2. Waiting For A Miracle

My Top Two are the first two Leonard Cohen songs that really grabbed my attention... but that's an understatement: frankly, they blew the doors right off. Cohen's 1992 album The Future is a masterpiece, but I first noticed them both on the soundtrack of Oliver Stone's Tarantino flick, Natural Born Killers. These songs are haunting, devastating, and... terrifyingly prescient.
When you've fallen on the highway
and you're lying in the rain,
and they ask you how you're doing
of course you'll say you can't complain --
If you're squeezed for information,
that's when you've got to play it dumb:
You just say you're out there waiting
for the miracle, for the miracle to come.
1. The Future

Looking down this list, hearing these songs again, you wonder if the events of this week were too much for Mr. Cohen to keep on fighting. It feels like what he's predicted so long may well be coming to pass... I'm just waiting for the headline to confirm it: Donald Trump Killed Leonard Cohen.
There'll be breaking of the ancient Western code
Your private life will suddenly explode
There'll be phantoms, there'll be fires on the road
And a white man dancing
You'll see a woman hanging upside down
Her features covered by her fallen gown
And all the lousy little poets come around
Trying to sound like Charlie Manson
And the white man dancing

Give me back the Berlin Wall
Give me Stalin and St. Paul
Give me Christ or give me Hiroshima
Destroy another foetus now
We don't like children anyhow
I've seen the future, baby
It is murder

Things are going to slide
Slide in all directions
Won't be nothing
Nothing you can measure anymore
The blizzard
The blizzard of the world
Has crossed the threshold
And it's overturned the order of the soul

When they said repent
I wonder what they meant

Hey, I know, that's no way to say goodbye... but it's the best I can do.

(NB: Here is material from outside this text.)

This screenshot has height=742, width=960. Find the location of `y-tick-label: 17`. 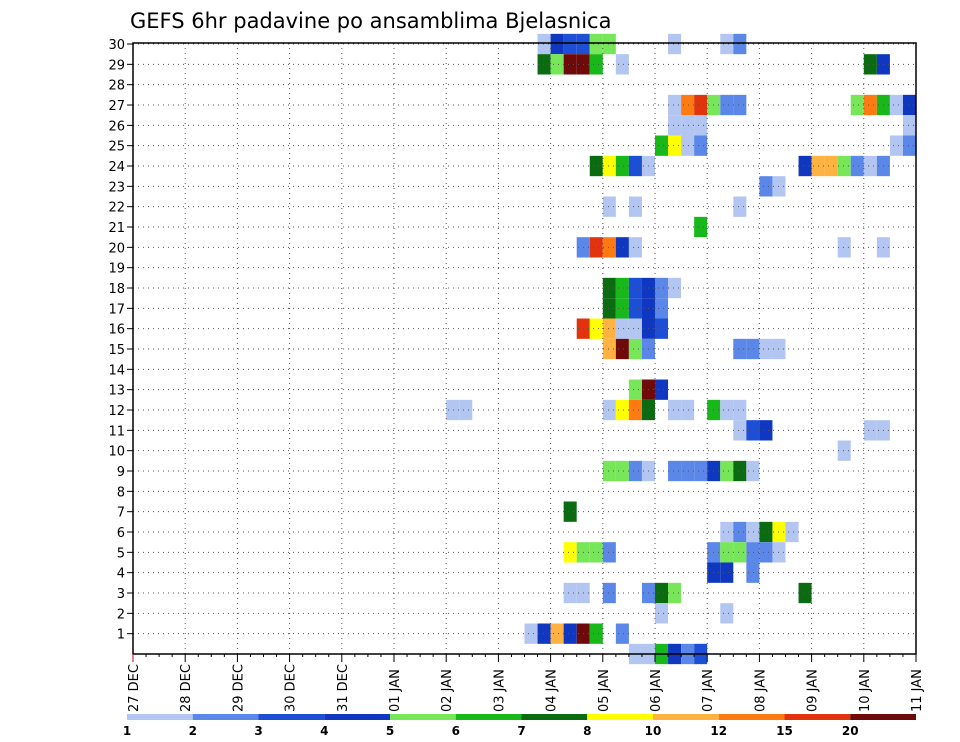

y-tick-label: 17 is located at coordinates (116, 310).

  1. Very sad news, I'm a big Cohen fan. I agree The Future is a great album, and probably in my top 5 from his discography. I’ve always understood First We Take Manhattan as him touring from city to city. Didn’t notice the terrorist connotations. Yikes!
    I'm glad to see Famous Blue Raincoat represented. His 1967 and 1971 albums I go back to the most. Look forward to your thoughts on his latest.

    1. Thanks, Chris. I'll admit that I probably haven't spent as much time with his early albums as I should. I know the obvious songs (Suzanne, Bird On A Wire etc.) but haven't given the albums the attention they deserve. I bought a box set of his first ten albums some time ago and started gradually working my way backwards from the ones I already had / knew. Perhaps I'm saving the best till last.

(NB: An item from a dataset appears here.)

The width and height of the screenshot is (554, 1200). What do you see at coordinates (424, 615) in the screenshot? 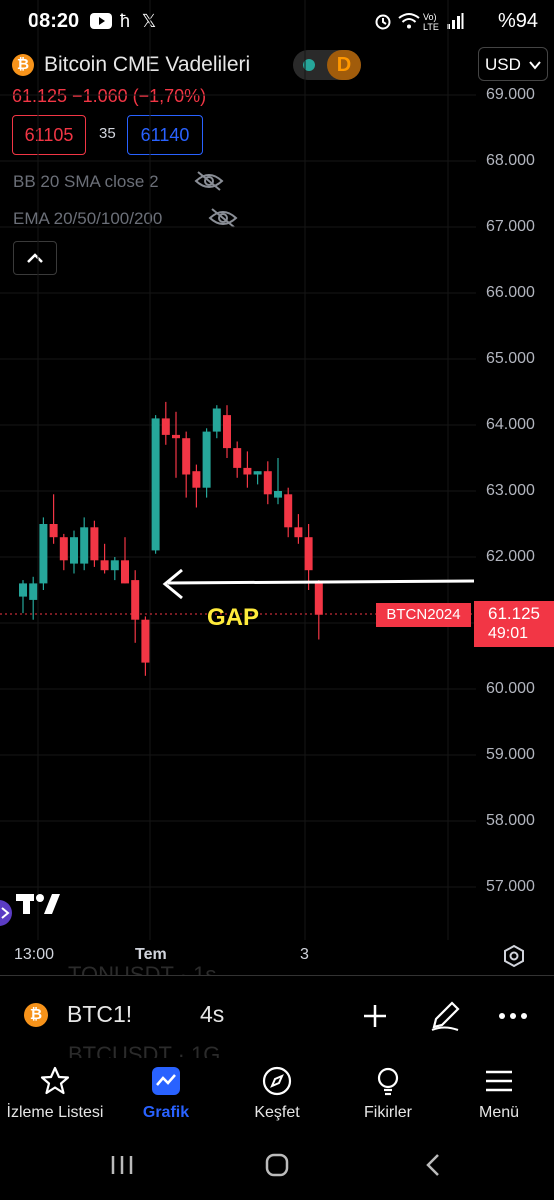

      I first heard Manhattan from REM's cover which perhaps made me consider the creepier interpretation of the song.

      I'm sure I'll be giving my feedback on the new record soon.

  2. I'm starting to think all these dead celebrities are the lucky ones.

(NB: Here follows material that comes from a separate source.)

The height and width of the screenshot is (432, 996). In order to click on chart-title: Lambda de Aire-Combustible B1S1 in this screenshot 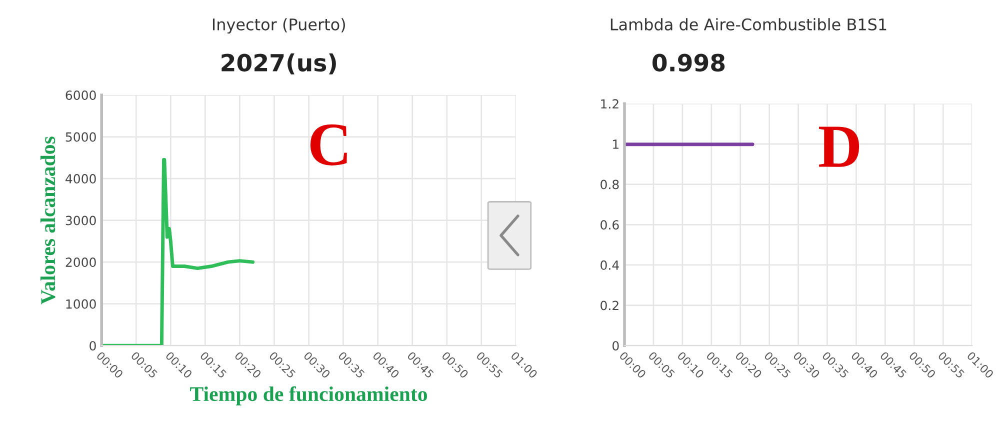, I will do `click(748, 24)`.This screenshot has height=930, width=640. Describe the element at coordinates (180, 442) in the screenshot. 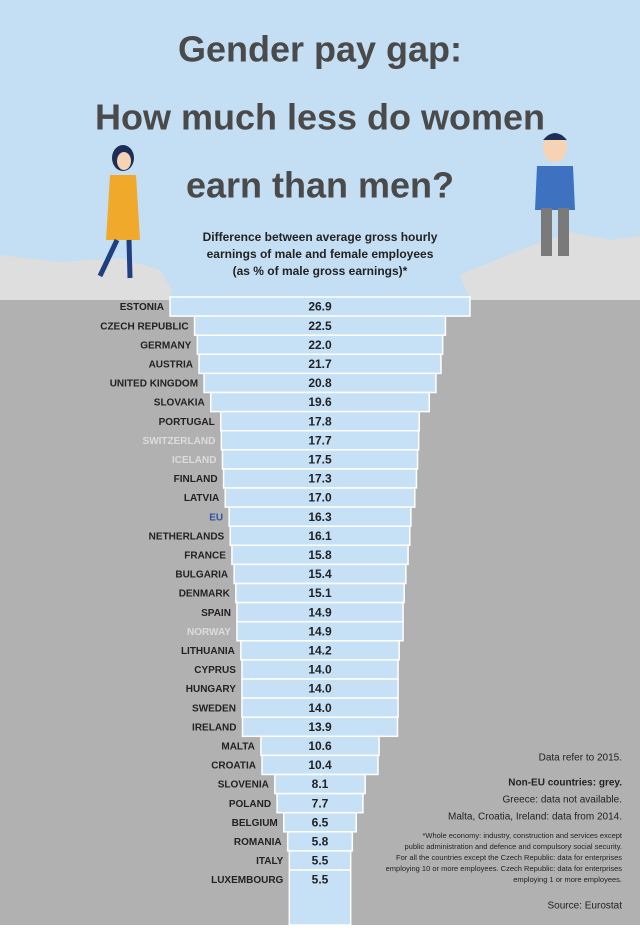

I see `category-label: SWITZERLAND` at that location.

  3. Three of your selections would definitely have appeared on my own Top 10, Rol. As a teen, I purchased his books of poetry from my meagre allowance, "The Spice Box of Life" and "Flowers for Hitler" and they led me to seek out his first, near-perfect, album: "Songs of Leonard Cohen" (which would fill out the rest of my own list.)

    1. Another vote for me to give proper attention to that first album.

  4. Sad but how lucky are we to still have this great body of work. Quite a thing to achieve immortality with your words, and he surely will.

  5. Saw a great LC quote in the paper at the weekend: on being asked why he was a pessimist he replied (and I'm paraphrasing here) "I see a pessimist as someone who's waiting for the rain. I'm already soaked through."

    1. Thanks for that, Martin: I've already used it twice this week!

  6. 'Now I bid you farewell, I don't know when I'll be back
    They're moving us tomorrow to that tower down the track
    But you'll be hearing from me baby, long after I'm gone
    I'll be speaking to you sweetly from a window in the Tower of Song'
    So long Leonard.

    1. I'm sure we will be hearing from him LONG after he's gone.